Saturday, December 8, 2007

I give you a kiss

I remember when I first heard this phrase. I was speaking over the telephone with an Italian - a beautiful Italian - I had met the day before, and just before hanging up came that phrase: "I give you a kiss..." We had met incidentally if not randomly and exchanged numbers. I thought there was a flirtatious frisson there, but couldn't be sure.

I couldn't be sure because it was the first time I had met an Italian from Italy. Indeed, it was my first week on my own, outside the little world (albeit large country) in which I grew up. I wasn't used to seeing people stand so close to each other during casual conversations, kiss socially, and it seemed pause for normal conversation within continuous flirtation. I didn't know that this phrase or some variant of it can close a conversation among friends in more than a few European languages.

Of course, this is the way I saw it then. In India, no one kisses socially: parents and children, husbands and wives, movie actresses and movie actors, no, no, no. It is more common to see two men holding hands - a friendly gesture - than a man and a woman. Coming from this world, I couldn't tell what was going on. Was everyone sleeping with everyone else, or at least trying? (Having to come to understand the male subspecies a bit better over the last decade I actually now believe the latter is true, but that's another story.)

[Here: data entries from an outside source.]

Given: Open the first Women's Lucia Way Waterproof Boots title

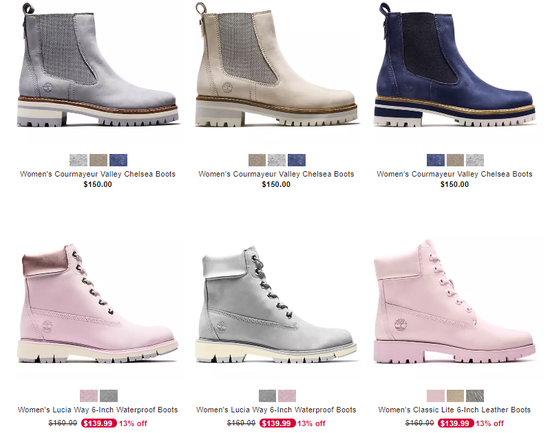Looking at the screenshot, I should click(x=98, y=410).
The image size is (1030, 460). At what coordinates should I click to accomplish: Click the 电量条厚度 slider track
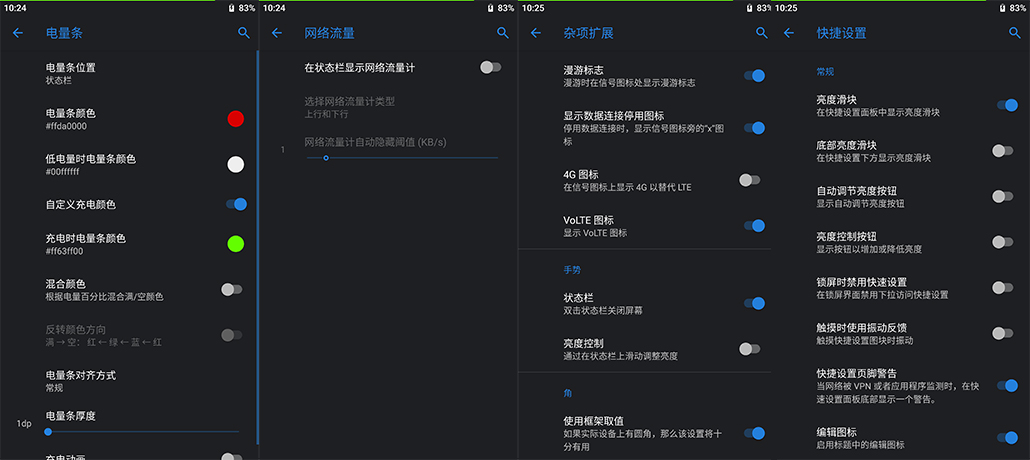pyautogui.click(x=140, y=431)
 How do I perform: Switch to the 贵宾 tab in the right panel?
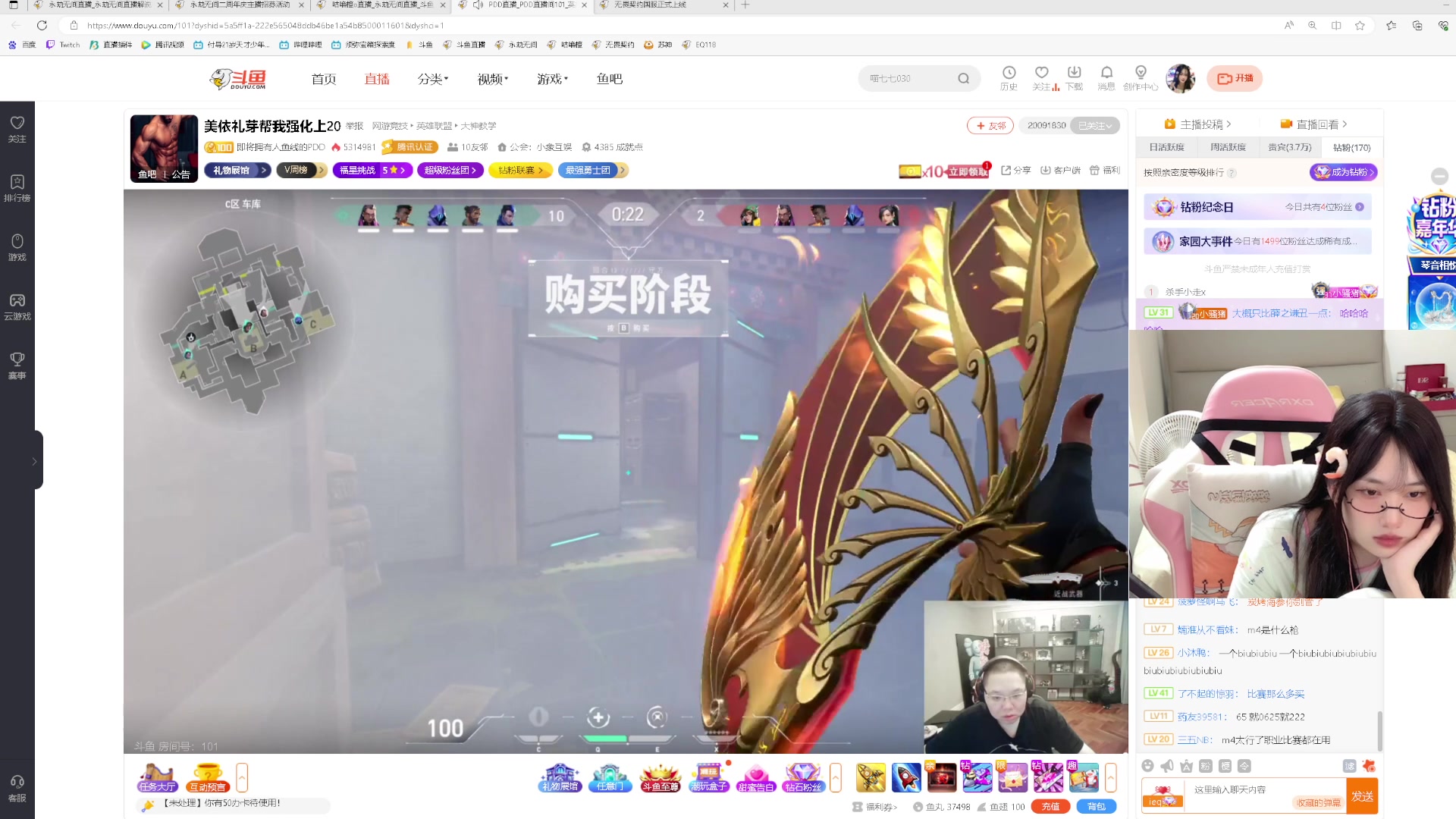[1289, 147]
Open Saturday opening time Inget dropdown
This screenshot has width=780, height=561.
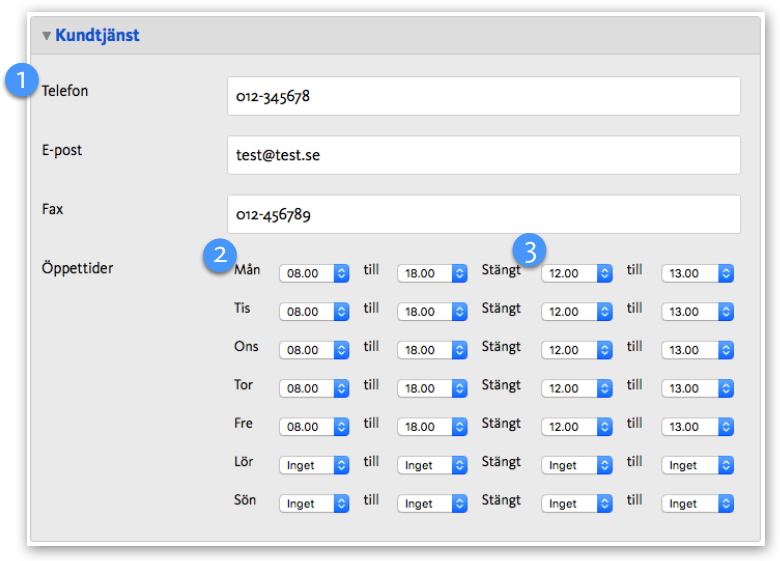pos(314,465)
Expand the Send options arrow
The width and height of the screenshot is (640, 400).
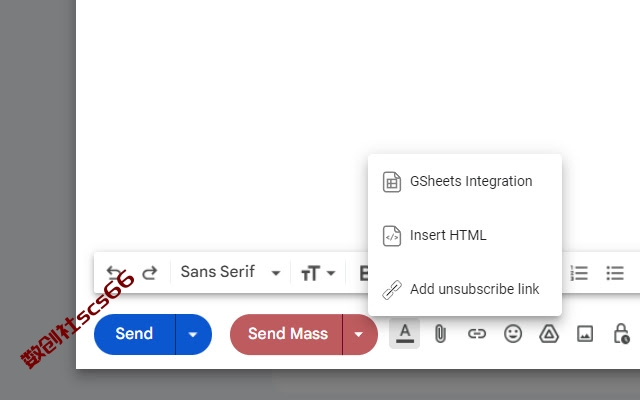193,334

Coming back to me an my beautiful Italian. I heard the words and my heart jumped. I was aglow from within. I felt as though I had actually been kissed, unexpectedly and wonderfully. We kept on meeting from time to time, always with warm flirtation, and I got comfortable with the right-left (or is it left-right, to this day I am never sure and am convinced I get it wrong) kiss. I didn't really expect anything to happen, though I might have hoped, and it didn't. But I was always thrilled to hear this awkwardly translated phrase at the end of our phone conversations.

BB

4 comments:

Anonymous said...

I'm waiting for mine... Doc

Anonymous said...

Can you hear it? ...
Agenta

Anonymous said...

how romantic....but you know....i always say " i kiss you"....and often wondered if it is correct english....if not then what is the correct way to say it in english??? (honestly asking!).
delphine

Anonymous said...

Honestly English speakers don't do much kissing... Je te/vous embrasse sounds so much nicer anyway!